Rewrite the lines below, substituting "heading" for "label" and keeping everything else the same. Leave the pictures out of your answer.
=== GIVEN ENTRIES ===
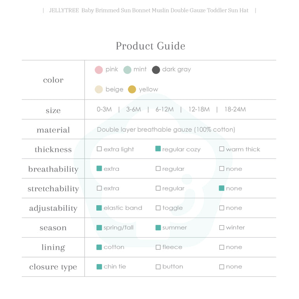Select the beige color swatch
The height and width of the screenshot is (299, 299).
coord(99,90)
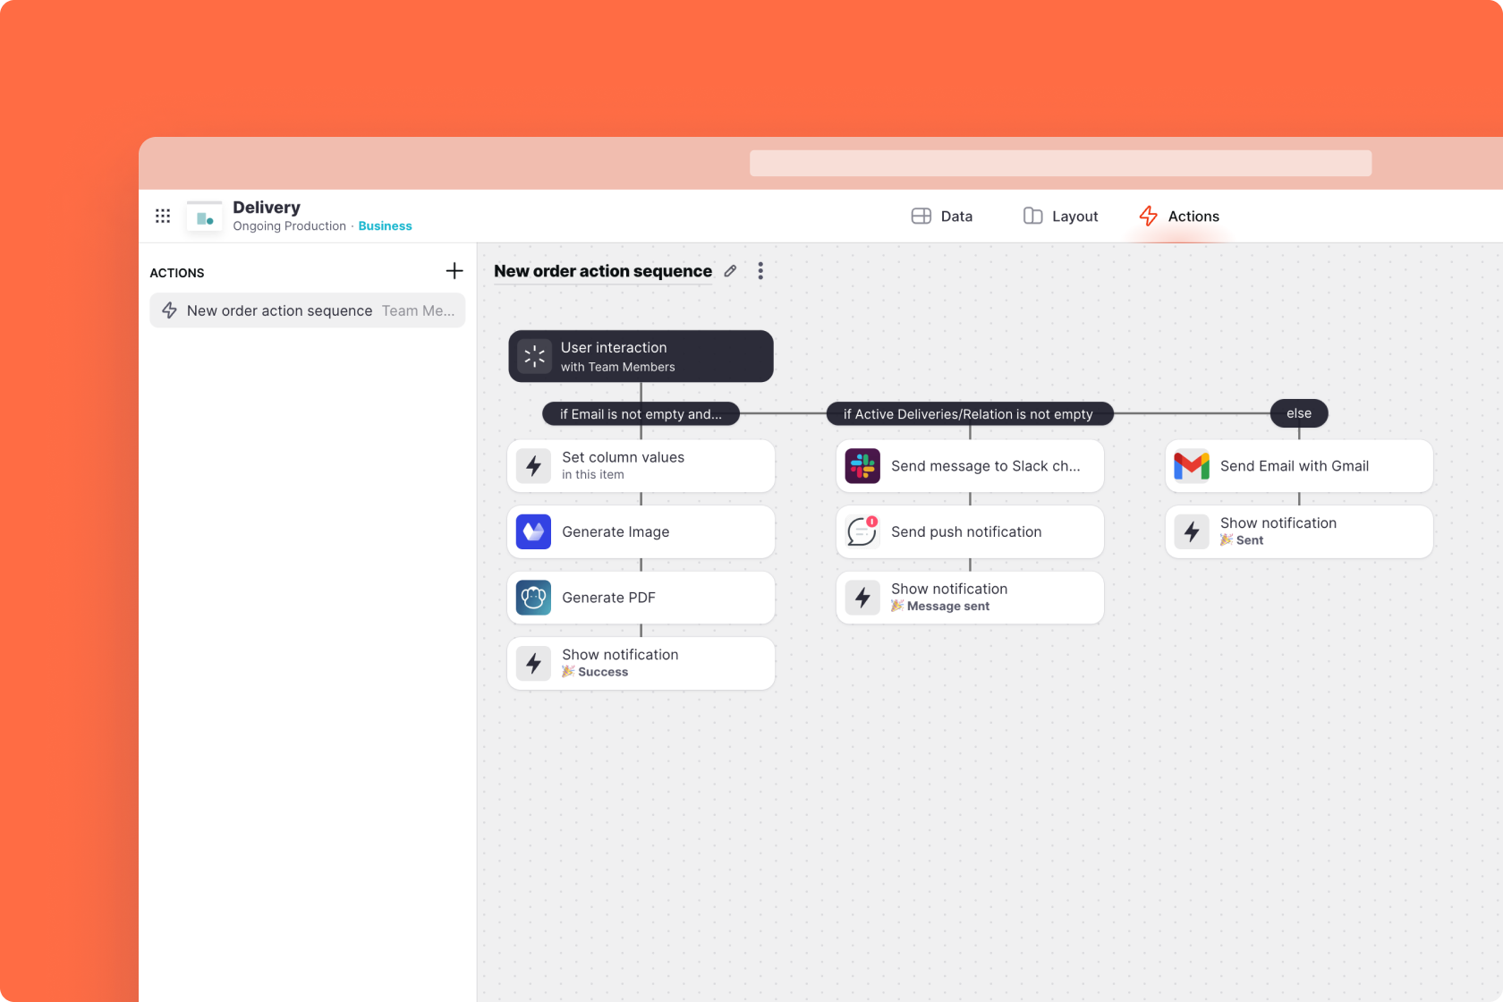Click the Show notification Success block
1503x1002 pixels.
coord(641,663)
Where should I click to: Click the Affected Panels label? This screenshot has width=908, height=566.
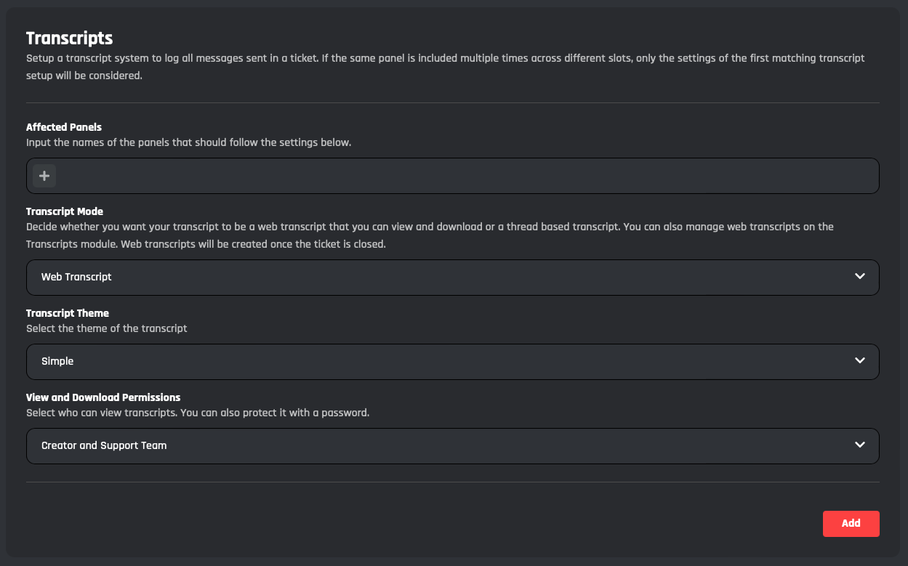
===
THE ANSWER →
Select the beige color swatch
The height and width of the screenshot is (299, 299).
coord(99,90)
Click the Show notification Success block
1503x1002 pixels.
coord(641,663)
Where should I click to: Click the Affected Panels heading? This screenshot has width=908, height=566.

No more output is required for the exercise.